When love begins to sicken and decay
It useth an enforcèd ceremony.
Ib., iv. 2.
After life's fitful fever he sleeps well.
Macbeth, iii. 2.
It would lead too far to enter upon the suggestiveness which is the result of skillful use of technical means; but I cannot resist the temptation to call attention to the great effect which may result from a wise repetition of a single word, even if that word be in itself commonplace. I know of nothing else in all literature where so tremendous an effect is produced by simple means as by the use of this device is given in the familiar lines:—
To-morrow, and to-morrow, and to-morrow,
Creeps in this petty pace from day to day
To the last syllable of recorded time.
Macbeth, v. 5.
The suggestion of heart-sick realization of the following of one day of anguish after another seems to sum up in a moment all the woe of years until it is almost more than can be borne.
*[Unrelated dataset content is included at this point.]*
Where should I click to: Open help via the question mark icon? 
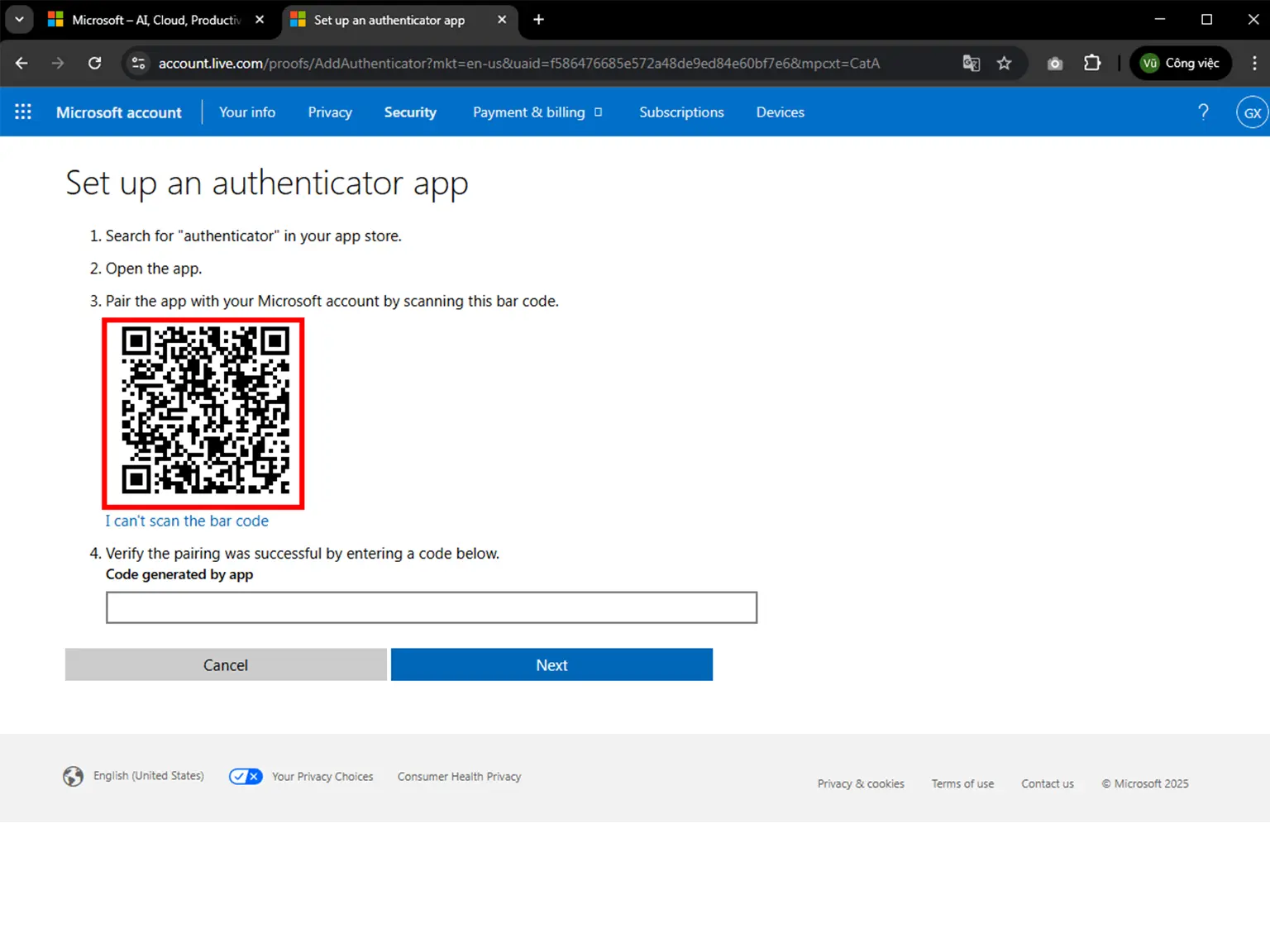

In many passages appreciation is all but impossible unless the language of suggestion is comprehended. To a dullard there is little or nothing in the line of Chaucer:—
Up roos the sonne, and up roos Emelye.
It is constantly as important to read what is not written as what is set down. Lowell remarks of Chaucer: "Sometimes he describes amply by the merest hint, as where the Friar, before setting himself softly down, drives away the cat. We know without need of more words that he has chosen the snuggest corner." The richest passages in literature are precisely those which mean so much that to the careless or the obtuse reader they seem to mean nothing.
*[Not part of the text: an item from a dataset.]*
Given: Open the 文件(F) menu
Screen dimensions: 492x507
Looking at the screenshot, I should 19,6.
The great principle of the need of complete comprehension of which we have spoken before meets us here and everywhere. It is necessary to read with a mind so receptive as almost to be creative: creative, that is, in the sense of being able to evoke before the imagination of the reader those things which have been present to the inner vision of the writer. The comprehension of literary language is above all else the power of translating suggestion into imaginative reality.